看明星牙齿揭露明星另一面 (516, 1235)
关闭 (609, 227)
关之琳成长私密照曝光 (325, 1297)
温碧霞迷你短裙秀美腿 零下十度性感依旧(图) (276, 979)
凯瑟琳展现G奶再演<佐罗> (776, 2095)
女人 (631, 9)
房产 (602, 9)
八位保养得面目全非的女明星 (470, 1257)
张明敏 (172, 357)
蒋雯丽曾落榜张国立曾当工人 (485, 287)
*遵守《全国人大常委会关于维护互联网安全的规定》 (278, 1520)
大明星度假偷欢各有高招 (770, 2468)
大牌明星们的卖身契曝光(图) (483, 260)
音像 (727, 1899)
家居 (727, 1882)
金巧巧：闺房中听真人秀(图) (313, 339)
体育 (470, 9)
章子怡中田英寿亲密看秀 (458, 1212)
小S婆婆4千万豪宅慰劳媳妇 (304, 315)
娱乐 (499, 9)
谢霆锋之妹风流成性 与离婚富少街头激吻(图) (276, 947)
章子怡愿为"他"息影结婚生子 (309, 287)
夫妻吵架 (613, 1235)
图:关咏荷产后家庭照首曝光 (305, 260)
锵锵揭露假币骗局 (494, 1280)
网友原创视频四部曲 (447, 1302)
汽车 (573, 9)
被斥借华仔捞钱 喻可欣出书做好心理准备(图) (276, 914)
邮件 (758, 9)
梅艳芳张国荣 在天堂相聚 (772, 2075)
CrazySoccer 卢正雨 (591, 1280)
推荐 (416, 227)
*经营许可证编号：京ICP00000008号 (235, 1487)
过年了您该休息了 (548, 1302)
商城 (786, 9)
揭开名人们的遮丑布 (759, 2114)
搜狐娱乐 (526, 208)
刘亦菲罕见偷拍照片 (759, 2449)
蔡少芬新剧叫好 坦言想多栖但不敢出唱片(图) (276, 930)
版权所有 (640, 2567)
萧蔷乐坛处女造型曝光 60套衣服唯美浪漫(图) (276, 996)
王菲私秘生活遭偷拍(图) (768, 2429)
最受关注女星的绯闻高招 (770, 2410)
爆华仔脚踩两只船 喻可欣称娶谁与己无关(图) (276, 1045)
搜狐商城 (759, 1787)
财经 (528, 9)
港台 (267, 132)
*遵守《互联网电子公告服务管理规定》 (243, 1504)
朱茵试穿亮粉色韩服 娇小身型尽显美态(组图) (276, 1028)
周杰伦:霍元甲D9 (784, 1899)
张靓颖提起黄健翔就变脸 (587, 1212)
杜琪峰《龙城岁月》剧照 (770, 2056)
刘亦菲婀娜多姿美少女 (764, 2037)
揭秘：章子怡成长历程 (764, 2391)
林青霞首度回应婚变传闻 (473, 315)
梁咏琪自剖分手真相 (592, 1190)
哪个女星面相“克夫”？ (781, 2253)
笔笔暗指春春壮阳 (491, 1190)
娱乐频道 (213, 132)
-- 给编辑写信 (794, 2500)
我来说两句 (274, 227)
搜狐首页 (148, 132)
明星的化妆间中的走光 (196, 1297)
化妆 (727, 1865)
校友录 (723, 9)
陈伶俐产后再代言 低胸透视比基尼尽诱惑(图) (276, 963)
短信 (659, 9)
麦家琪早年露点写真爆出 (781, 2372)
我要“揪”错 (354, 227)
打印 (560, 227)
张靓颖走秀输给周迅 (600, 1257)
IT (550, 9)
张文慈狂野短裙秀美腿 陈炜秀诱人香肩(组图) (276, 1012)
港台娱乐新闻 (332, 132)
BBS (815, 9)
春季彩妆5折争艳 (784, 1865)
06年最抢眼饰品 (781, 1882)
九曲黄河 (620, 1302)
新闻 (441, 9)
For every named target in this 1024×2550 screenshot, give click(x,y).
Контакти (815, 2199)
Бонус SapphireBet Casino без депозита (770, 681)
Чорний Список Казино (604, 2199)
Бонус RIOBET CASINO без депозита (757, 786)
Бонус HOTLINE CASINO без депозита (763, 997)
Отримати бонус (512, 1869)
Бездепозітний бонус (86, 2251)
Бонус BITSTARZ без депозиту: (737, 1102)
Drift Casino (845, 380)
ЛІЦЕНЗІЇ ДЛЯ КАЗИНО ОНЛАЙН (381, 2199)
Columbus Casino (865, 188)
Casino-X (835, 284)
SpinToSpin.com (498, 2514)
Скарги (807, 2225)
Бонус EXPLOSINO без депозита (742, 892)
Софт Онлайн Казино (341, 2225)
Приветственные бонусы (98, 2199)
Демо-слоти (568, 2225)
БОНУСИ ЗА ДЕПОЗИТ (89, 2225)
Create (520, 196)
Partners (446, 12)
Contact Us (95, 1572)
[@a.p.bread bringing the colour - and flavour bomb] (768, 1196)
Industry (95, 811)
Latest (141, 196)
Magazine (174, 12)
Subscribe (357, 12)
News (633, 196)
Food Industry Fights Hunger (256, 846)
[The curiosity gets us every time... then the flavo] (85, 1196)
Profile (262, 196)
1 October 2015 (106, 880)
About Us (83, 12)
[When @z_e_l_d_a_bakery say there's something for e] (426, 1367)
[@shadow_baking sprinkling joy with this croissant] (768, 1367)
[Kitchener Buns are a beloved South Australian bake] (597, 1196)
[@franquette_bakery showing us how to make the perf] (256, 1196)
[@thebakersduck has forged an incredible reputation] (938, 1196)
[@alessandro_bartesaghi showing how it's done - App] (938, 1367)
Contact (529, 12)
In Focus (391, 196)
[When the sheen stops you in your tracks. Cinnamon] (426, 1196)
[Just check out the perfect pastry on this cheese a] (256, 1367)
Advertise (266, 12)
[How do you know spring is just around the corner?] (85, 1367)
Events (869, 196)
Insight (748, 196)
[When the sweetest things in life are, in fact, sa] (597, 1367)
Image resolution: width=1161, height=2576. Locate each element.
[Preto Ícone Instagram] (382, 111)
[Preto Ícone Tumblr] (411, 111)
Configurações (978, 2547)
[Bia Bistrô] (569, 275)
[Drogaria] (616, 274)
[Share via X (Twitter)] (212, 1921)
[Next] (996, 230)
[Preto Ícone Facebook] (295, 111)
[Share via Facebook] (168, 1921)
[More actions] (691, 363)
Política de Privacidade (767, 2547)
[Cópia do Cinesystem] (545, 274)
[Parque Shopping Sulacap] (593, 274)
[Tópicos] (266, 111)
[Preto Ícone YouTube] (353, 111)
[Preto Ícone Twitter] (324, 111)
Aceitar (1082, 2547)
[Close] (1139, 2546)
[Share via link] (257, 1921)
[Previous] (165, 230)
***
*About this exercise*. Repeat the material exactly. Every line should match.

*Solution*.
看明星牙齿揭露明星另一面 (516, 1235)
关闭 (609, 227)
关之琳成长私密照曝光 (325, 1297)
温碧霞迷你短裙秀美腿 零下十度性感依旧(图) (276, 979)
凯瑟琳展现G奶再演<佐罗> (776, 2095)
女人 (631, 9)
房产 (602, 9)
八位保养得面目全非的女明星 (470, 1257)
张明敏 (172, 357)
蒋雯丽曾落榜张国立曾当工人 (485, 287)
*遵守《全国人大常委会关于维护互联网安全的规定》 (278, 1520)
大明星度假偷欢各有高招 (770, 2468)
大牌明星们的卖身契曝光(图) (483, 260)
音像 (727, 1899)
家居 (727, 1882)
金巧巧：闺房中听真人秀(图) (313, 339)
体育 (470, 9)
章子怡中田英寿亲密看秀 (458, 1212)
小S婆婆4千万豪宅慰劳媳妇 (304, 315)
娱乐 (499, 9)
谢霆锋之妹风流成性 与离婚富少街头激吻(图) (276, 947)
章子怡愿为"他"息影结婚生子 (309, 287)
夫妻吵架 (613, 1235)
图:关咏荷产后家庭照首曝光 (305, 260)
锵锵揭露假币骗局 (494, 1280)
网友原创视频四部曲 (447, 1302)
汽车 (573, 9)
被斥借华仔捞钱 喻可欣出书做好心理准备(图) (276, 914)
邮件 (758, 9)
梅艳芳张国荣 在天堂相聚 (772, 2075)
CrazySoccer 卢正雨 (591, 1280)
推荐 (416, 227)
*经营许可证编号：京ICP00000008号 (235, 1487)
过年了您该休息了 (548, 1302)
商城 (786, 9)
揭开名人们的遮丑布 (759, 2114)
搜狐娱乐 (526, 208)
刘亦菲罕见偷拍照片 (759, 2449)
蔡少芬新剧叫好 坦言想多栖但不敢出唱片(图) (276, 930)
版权所有 (640, 2567)
萧蔷乐坛处女造型曝光 60套衣服唯美浪漫(图) (276, 996)
王菲私秘生活遭偷拍(图) (768, 2429)
最受关注女星的绯闻高招 (770, 2410)
爆华仔脚踩两只船 喻可欣称娶谁与己无关(图) (276, 1045)
搜狐商城 (759, 1787)
财经 (528, 9)
港台 (267, 132)
*遵守《互联网电子公告服务管理规定》 (243, 1504)
朱茵试穿亮粉色韩服 娇小身型尽显美态(组图) (276, 1028)
周杰伦:霍元甲D9 (784, 1899)
张靓颖提起黄健翔就变脸 (587, 1212)
杜琪峰《龙城岁月》剧照 (770, 2056)
刘亦菲婀娜多姿美少女 (764, 2037)
揭秘：章子怡成长历程 (764, 2391)
林青霞首度回应婚变传闻 (473, 315)
梁咏琪自剖分手真相 (592, 1190)
哪个女星面相“克夫”？ (781, 2253)
笔笔暗指春春壮阳 (491, 1190)
娱乐频道 (213, 132)
-- 给编辑写信 (794, 2500)
我来说两句 (274, 227)
搜狐首页 (148, 132)
明星的化妆间中的走光 (196, 1297)
化妆 (727, 1865)
校友录 (723, 9)
陈伶俐产后再代言 低胸透视比基尼尽诱惑(图) (276, 963)
短信 (659, 9)
麦家琪早年露点写真爆出 (781, 2372)
我要“揪”错 (354, 227)
打印 (560, 227)
张靓颖走秀输给周迅 (600, 1257)
IT (550, 9)
张文慈狂野短裙秀美腿 陈炜秀诱人香肩(组图) (276, 1012)
港台娱乐新闻 (332, 132)
BBS (815, 9)
春季彩妆5折争艳 (784, 1865)
06年最抢眼饰品 (781, 1882)
九曲黄河 (620, 1302)
新闻 (441, 9)
For every named target in this 1024×2550 screenshot, give click(x,y).
Контакти (815, 2199)
Бонус SapphireBet Casino без депозита (770, 681)
Чорний Список Казино (604, 2199)
Бонус RIOBET CASINO без депозита (757, 786)
Бонус HOTLINE CASINO без депозита (763, 997)
Отримати бонус (512, 1869)
Бездепозітний бонус (86, 2251)
Бонус BITSTARZ без депозиту: (737, 1102)
Drift Casino (845, 380)
ЛІЦЕНЗІЇ ДЛЯ КАЗИНО ОНЛАЙН (381, 2199)
Columbus Casino (865, 188)
Casino-X (835, 284)
SpinToSpin.com (498, 2514)
Скарги (807, 2225)
Бонус EXPLOSINO без депозита (742, 892)
Софт Онлайн Казино (341, 2225)
Приветственные бонусы (98, 2199)
Демо-слоти (568, 2225)
БОНУСИ ЗА ДЕПОЗИТ (89, 2225)
Create (520, 196)
Partners (446, 12)
Contact Us (95, 1572)
[@a.p.bread bringing the colour - and flavour bomb] (768, 1196)
Industry (95, 811)
Latest (141, 196)
Magazine (174, 12)
Subscribe (357, 12)
News (633, 196)
Food Industry Fights Hunger (256, 846)
[The curiosity gets us every time... then the flavo] (85, 1196)
Profile (262, 196)
1 October 2015 (106, 880)
About Us (83, 12)
[When @z_e_l_d_a_bakery say there's something for e] (426, 1367)
[@shadow_baking sprinkling joy with this croissant] (768, 1367)
[Kitchener Buns are a beloved South Australian bake] (597, 1196)
[@franquette_bakery showing us how to make the perf] (256, 1196)
[@thebakersduck has forged an incredible reputation] (938, 1196)
[@alessandro_bartesaghi showing how it's done - App] (938, 1367)
Contact (529, 12)
In Focus (391, 196)
[When the sheen stops you in your tracks. Cinnamon] (426, 1196)
[Just check out the perfect pastry on this cheese a] (256, 1367)
Advertise (266, 12)
[How do you know spring is just around the corner?] (85, 1367)
Events (869, 196)
Insight (748, 196)
[When the sweetest things in life are, in fact, sa] (597, 1367)
Image resolution: width=1161, height=2576. Locate each element.
[Preto Ícone Instagram] (382, 111)
[Preto Ícone Tumblr] (411, 111)
Configurações (978, 2547)
[Bia Bistrô] (569, 275)
[Drogaria] (616, 274)
[Share via X (Twitter)] (212, 1921)
[Next] (996, 230)
[Preto Ícone Facebook] (295, 111)
[Share via Facebook] (168, 1921)
[More actions] (691, 363)
Política de Privacidade (767, 2547)
[Cópia do Cinesystem] (545, 274)
[Parque Shopping Sulacap] (593, 274)
[Tópicos] (266, 111)
[Preto Ícone YouTube] (353, 111)
[Preto Ícone Twitter] (324, 111)
Aceitar (1082, 2547)
[Close] (1139, 2546)
[Share via link] (257, 1921)
[Previous] (165, 230)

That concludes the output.